In 1930, at the age of 43, he decided to search for a new healing technique. He left London and began to wander in the countryside, often sleeping out of doors, very close to nature, and developing a great sensitivity towards plants and their energy. Without his medical appointments and private practice, he found himself living on very little money: at times he was quite literally penniless, but friends and grateful former patients more than once came to the rescue unasked.

He spent the spring and summer discovering and preparing new flower remedies - which include no part of the plant but simply what Bach claimed to be the pattern of energy of the flower. In the winter he treated patients free of charge. Rather than being based on medical research, using the scientific method, Bach's flower remedies were intuitively derived and based on his perceived psychic connections to the plants.If he felt a negative emotion, he would hold his hand over different plants, and if one alleviated the emotion, he would ascribe the power to heal that emotional problem to that plant. He believed that early morning sunlight passing through dew-drops on flower petals transferred the healing power of the flower onto the water, so he would collect the dew drops from the plants and preserve the dew with an equal amount of brandy to produce a mother tincture which would be further diluted before use. Later, he found that the amount of dew he could collect was not sufficient, so he would suspend flowers in spring water and allow the sun's rays to pass through them.

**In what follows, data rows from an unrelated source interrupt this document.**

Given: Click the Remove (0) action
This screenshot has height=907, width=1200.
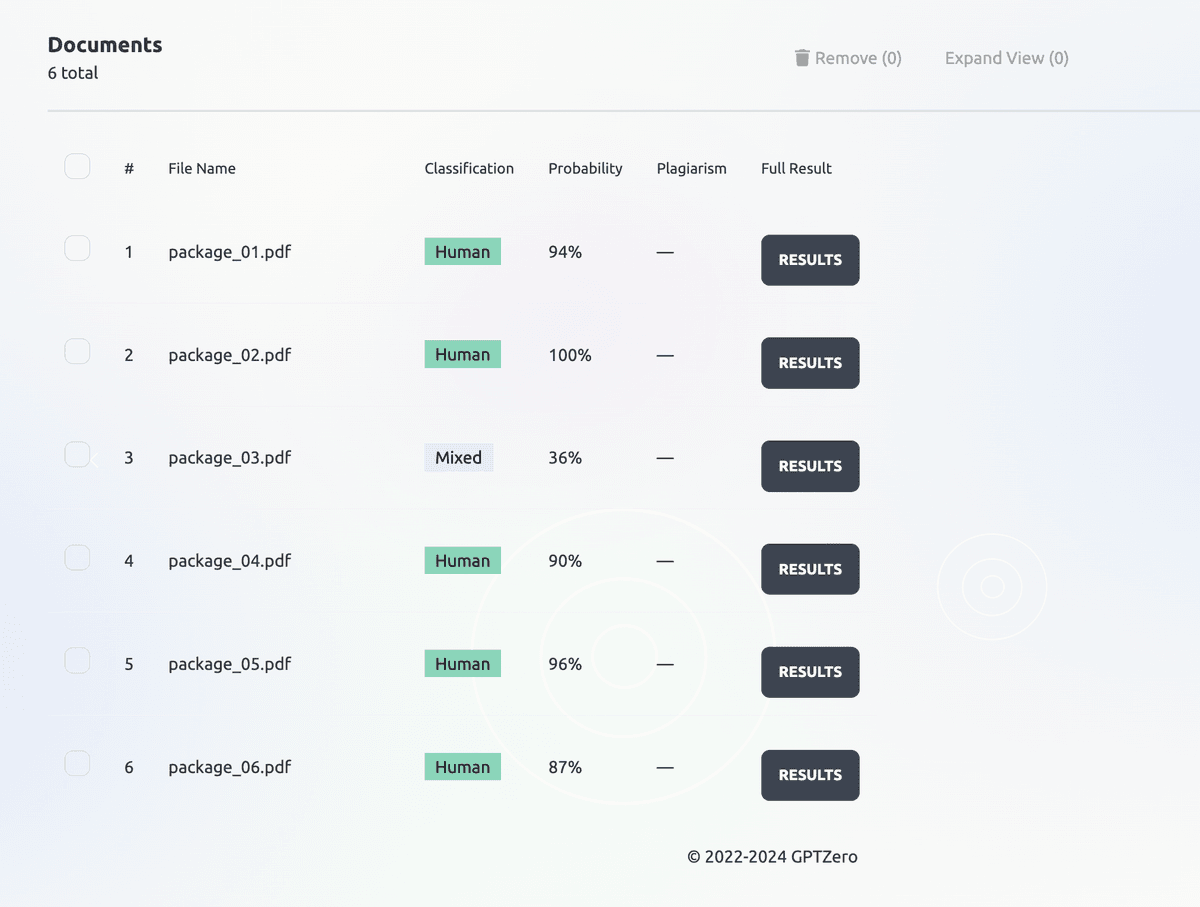Looking at the screenshot, I should pos(847,57).
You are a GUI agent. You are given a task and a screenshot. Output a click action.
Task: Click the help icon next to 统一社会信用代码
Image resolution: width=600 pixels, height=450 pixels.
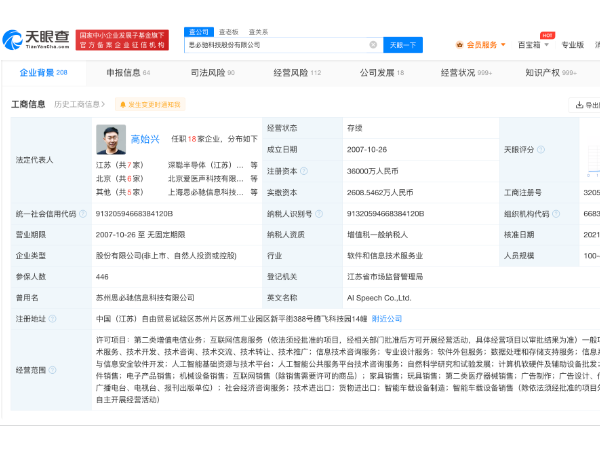click(81, 213)
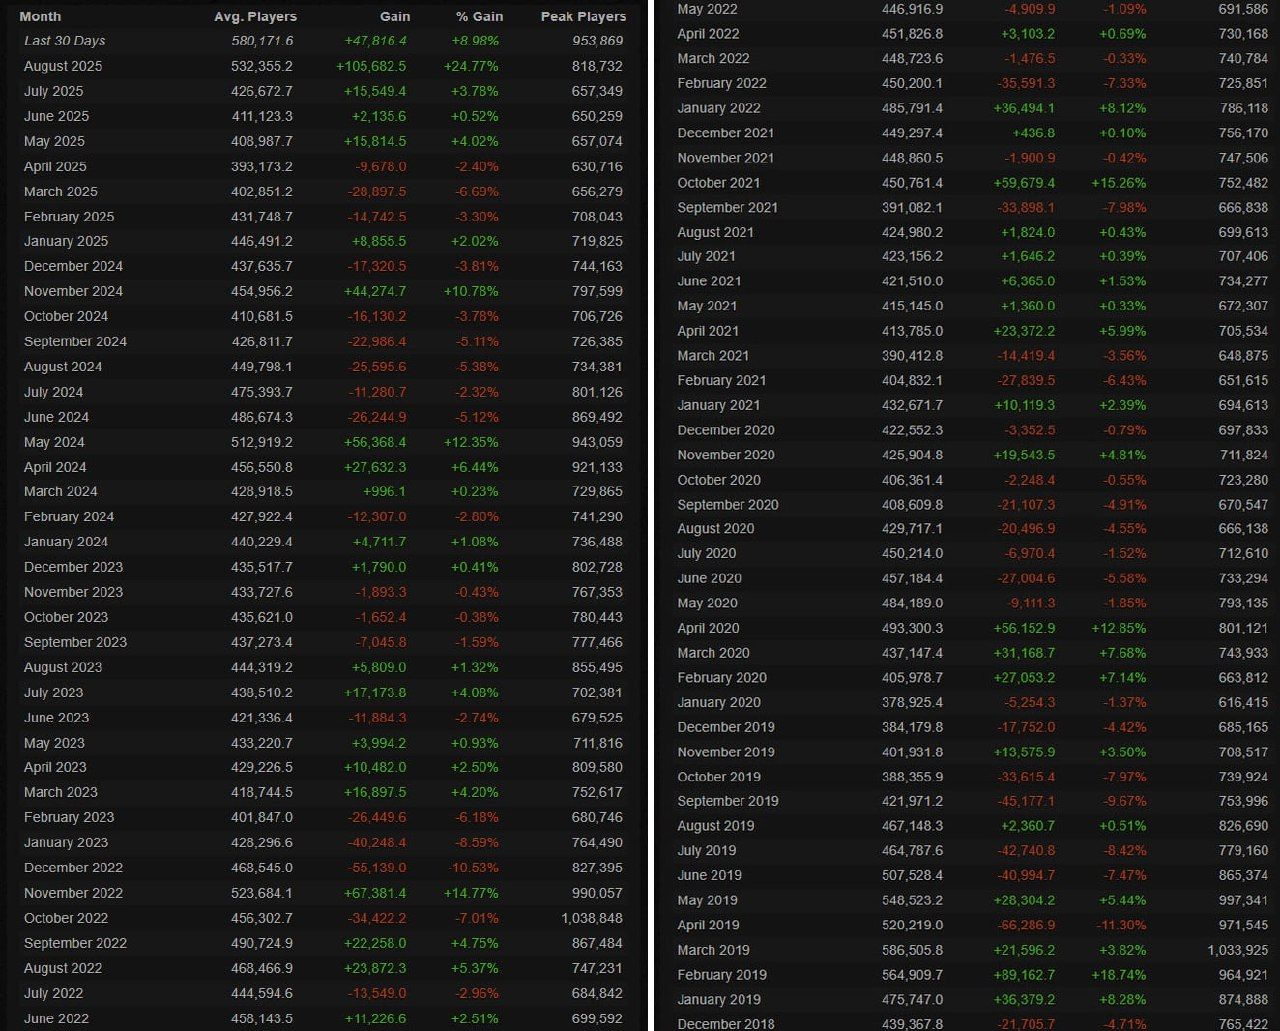
Task: Click the Avg. Players column header
Action: coord(255,16)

Rather than recognizing the role of germ theory of disease, defective organs and/or tissue, and other known and demonstrable sources of disease, Bach thought that of illness as the result of "a contradiction between the purposes of the soul and the personality's point of view." This internal war, according to Bach, leads to negative moods and energy blocking, which causes a lack of "harmony," thus leading to physical diseases.

His sensitivity was such that when he was seeking the right plant to cure a particular condition, he would himself develop symptoms of that condition, which would get more intense as he came nearer to finding the plant he was looking for. Because of this, and his poverty and vagrant lifestyle, his own health suffered, but this did not deter him from continuing his work, and making it known in various books and pamphlets.

Bach advertised his remedies in two daily newspapers, but since his practices did not follow any scientific protocol, and his methods were not understood, the General Medical Council disapproved of his advertising. For example, in his treatise 'Heal Thyself' he wrote: "Disease will never be cured or eradicated by present materialistic methods, for the simple reason that disease in its origin is not material . . . Disease is in essence the result of conflict between the Soul and Mind and will never be eradicated except by spiritual and mental effort."

In 1934, he moved to Mount Vernon in Brightwell-cum-Sotwell, Oxfordshire. Bach died in his sleep there on November 27, 1936 at the age of 50, exhausted by his work and by the persecution he had suffered from the Genera! Medical Council.